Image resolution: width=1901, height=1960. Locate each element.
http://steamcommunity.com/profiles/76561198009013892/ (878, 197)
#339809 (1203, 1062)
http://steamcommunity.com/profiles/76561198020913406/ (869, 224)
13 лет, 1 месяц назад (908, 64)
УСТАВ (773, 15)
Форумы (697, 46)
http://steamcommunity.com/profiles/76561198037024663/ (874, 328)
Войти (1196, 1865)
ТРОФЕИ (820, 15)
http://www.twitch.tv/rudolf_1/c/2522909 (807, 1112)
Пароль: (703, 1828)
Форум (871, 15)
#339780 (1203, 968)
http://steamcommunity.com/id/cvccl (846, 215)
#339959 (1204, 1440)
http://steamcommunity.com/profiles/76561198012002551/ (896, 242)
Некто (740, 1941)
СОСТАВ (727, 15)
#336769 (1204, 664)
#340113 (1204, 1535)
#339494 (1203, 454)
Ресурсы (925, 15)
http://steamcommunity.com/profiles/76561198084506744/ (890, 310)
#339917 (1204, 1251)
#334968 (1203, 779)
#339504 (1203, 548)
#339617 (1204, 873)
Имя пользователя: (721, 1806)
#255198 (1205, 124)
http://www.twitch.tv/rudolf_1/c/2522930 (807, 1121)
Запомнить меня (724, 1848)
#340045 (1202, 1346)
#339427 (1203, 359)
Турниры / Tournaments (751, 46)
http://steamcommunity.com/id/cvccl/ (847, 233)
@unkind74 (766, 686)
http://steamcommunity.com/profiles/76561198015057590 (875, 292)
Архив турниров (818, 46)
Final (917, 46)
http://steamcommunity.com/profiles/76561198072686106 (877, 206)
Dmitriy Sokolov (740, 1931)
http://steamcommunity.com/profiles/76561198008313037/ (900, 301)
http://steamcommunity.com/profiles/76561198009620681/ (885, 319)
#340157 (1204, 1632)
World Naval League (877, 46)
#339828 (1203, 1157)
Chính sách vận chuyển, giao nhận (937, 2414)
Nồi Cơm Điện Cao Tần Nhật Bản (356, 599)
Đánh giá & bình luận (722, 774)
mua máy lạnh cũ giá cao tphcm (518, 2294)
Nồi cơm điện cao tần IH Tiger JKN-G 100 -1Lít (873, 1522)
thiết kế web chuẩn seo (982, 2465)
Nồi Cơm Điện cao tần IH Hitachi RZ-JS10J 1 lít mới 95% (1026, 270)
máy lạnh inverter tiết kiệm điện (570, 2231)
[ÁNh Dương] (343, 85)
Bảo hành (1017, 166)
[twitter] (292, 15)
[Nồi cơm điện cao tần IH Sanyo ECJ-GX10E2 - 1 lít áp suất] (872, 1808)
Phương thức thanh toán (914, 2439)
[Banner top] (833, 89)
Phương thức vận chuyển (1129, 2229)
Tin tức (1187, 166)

Your task: All of the entries should be repeated word for word.

Reply:
Image resolution: width=1901, height=1960. Locate each element.
http://steamcommunity.com/profiles/76561198009013892/ (878, 197)
#339809 (1203, 1062)
http://steamcommunity.com/profiles/76561198020913406/ (869, 224)
13 лет, 1 месяц назад (908, 64)
УСТАВ (773, 15)
Форумы (697, 46)
http://steamcommunity.com/profiles/76561198037024663/ (874, 328)
Войти (1196, 1865)
ТРОФЕИ (820, 15)
http://www.twitch.tv/rudolf_1/c/2522909 (807, 1112)
Пароль: (703, 1828)
Форум (871, 15)
#339780 (1203, 968)
http://steamcommunity.com/id/cvccl (846, 215)
#339959 (1204, 1440)
http://steamcommunity.com/profiles/76561198012002551/ (896, 242)
Некто (740, 1941)
СОСТАВ (727, 15)
#336769 (1204, 664)
#340113 (1204, 1535)
#339494 (1203, 454)
Ресурсы (925, 15)
http://steamcommunity.com/profiles/76561198084506744/ (890, 310)
#339917 (1204, 1251)
#334968 (1203, 779)
#339504 (1203, 548)
#339617 (1204, 873)
Имя пользователя: (721, 1806)
#255198 (1205, 124)
http://www.twitch.tv/rudolf_1/c/2522930 (807, 1121)
Запомнить меня (724, 1848)
#340045 (1202, 1346)
#339427 (1203, 359)
Турниры / Tournaments (751, 46)
http://steamcommunity.com/id/cvccl/ (847, 233)
@unkind74 (766, 686)
http://steamcommunity.com/profiles/76561198015057590 (875, 292)
Архив турниров (818, 46)
Final (917, 46)
http://steamcommunity.com/profiles/76561198072686106 (877, 206)
Dmitriy Sokolov (740, 1931)
http://steamcommunity.com/profiles/76561198008313037/ (900, 301)
http://steamcommunity.com/profiles/76561198009620681/ (885, 319)
#340157 (1204, 1632)
World Naval League (877, 46)
#339828 (1203, 1157)
Chính sách vận chuyển, giao nhận (937, 2414)
Nồi Cơm Điện Cao Tần Nhật Bản (356, 599)
Đánh giá & bình luận (722, 774)
mua máy lạnh cũ giá cao tphcm (518, 2294)
Nồi cơm điện cao tần IH Tiger JKN-G 100 -1Lít (873, 1522)
thiết kế web chuẩn seo (982, 2465)
Nồi Cơm Điện cao tần IH Hitachi RZ-JS10J 1 lít mới 95% (1026, 270)
máy lạnh inverter tiết kiệm điện (570, 2231)
[ÁNh Dương] (343, 85)
Bảo hành (1017, 166)
[twitter] (292, 15)
[Nồi cơm điện cao tần IH Sanyo ECJ-GX10E2 - 1 lít áp suất] (872, 1808)
Phương thức thanh toán (914, 2439)
[Banner top] (833, 89)
Phương thức vận chuyển (1129, 2229)
Tin tức (1187, 166)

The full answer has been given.